Nos compadecíamos delas, dos trabalhadores, da escravidão contemporânea e de nós mesmos e esperávamos ao redor das fábricas como cães ao redor dos açougues... Próximo a um dos portões por onde as operárias saiam, todas as tardes, ficava um homem ainda jovem, com tipo de cigano, que estava sempre com uma garrafa de conhaque e com  seu acordeão, tocando músicas antigas, de filmes. E parecia ter uma relação ébria e quase religiosa com aquele instrumento. Gostávamos imensamente de ouvir as canções que tocava. Se Fialho de Almeida o visse – me alertava uma das operárias -, seguramente murmuraria: como é possível que sobreviva nesse plebeu alcoólico, a mais aristocrática alma que a música tem soltado das misérias da carne...




[1]Declaração de uma operária francesa, no Libération, 1976. Citado por Chassagne e Montracher, idem, p.22

[2] Manufaturas = fazer com as mãos.

[3]  Foi no dia 8 de março de 1911 e morreram 120 mulheres queimadas. As portas de saída estavam bloqueadas. O acidente escancarou as péssimas condições de trabalho e a insalubridade a que aquelas mulheres estavam submetidas, obrigadas a trabalhar até 14 horas diárias, por um salário de merda.

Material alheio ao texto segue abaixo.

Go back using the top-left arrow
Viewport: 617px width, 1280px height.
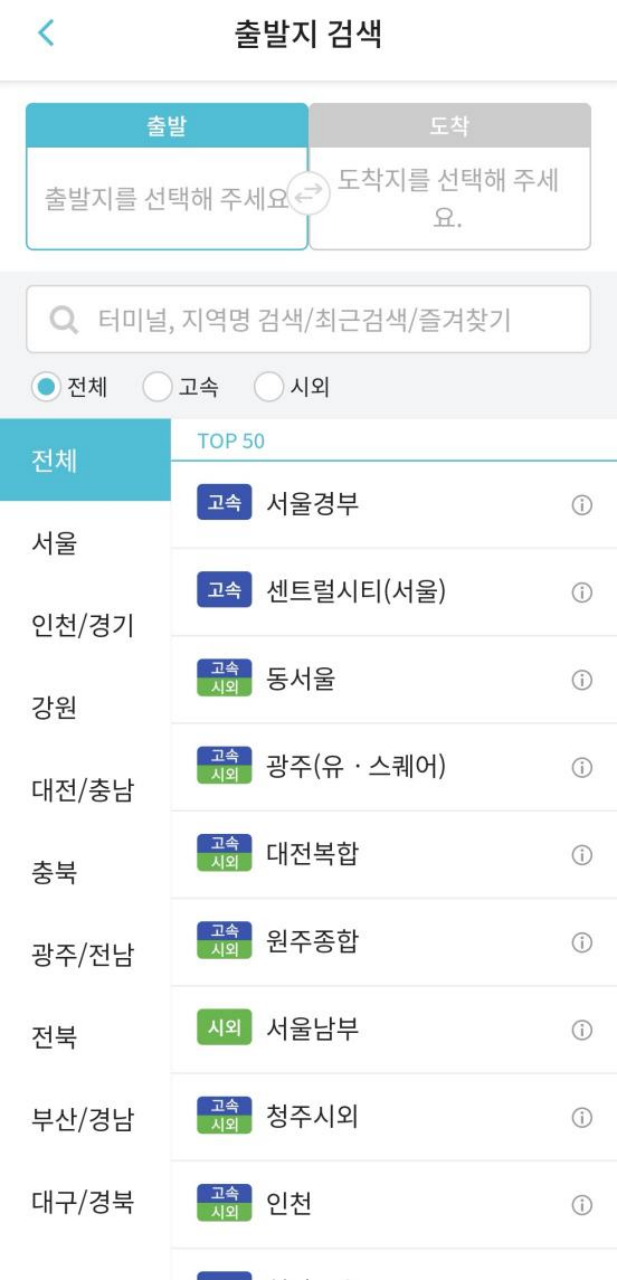tap(45, 33)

[4] Pitigrilli, idem, p. 54.

[5] E não adiantava um ou outro professor, um ou outro velho desiludido qualquer querer nos prevenir de que o sexo era um engano mortal, mais ou menos como o Cavalo de Tróia, e que o gozo era uma espécie de relincho para alerta-nos. A lição de moral era inócua e vexatória! Já era tarde. Éramos adictos aos relinchos! Cavalo de Tróia? Fomos em busca de Homero. Aquela chatice grega se parecia à chatice dos Lusíadas... Mais tarde a achamos parecida também com a chatice do Bhagavad Gita e de outras bobagens épicas. Quem não consegue dizer o que sente em menos de trinta páginas é um charlatão.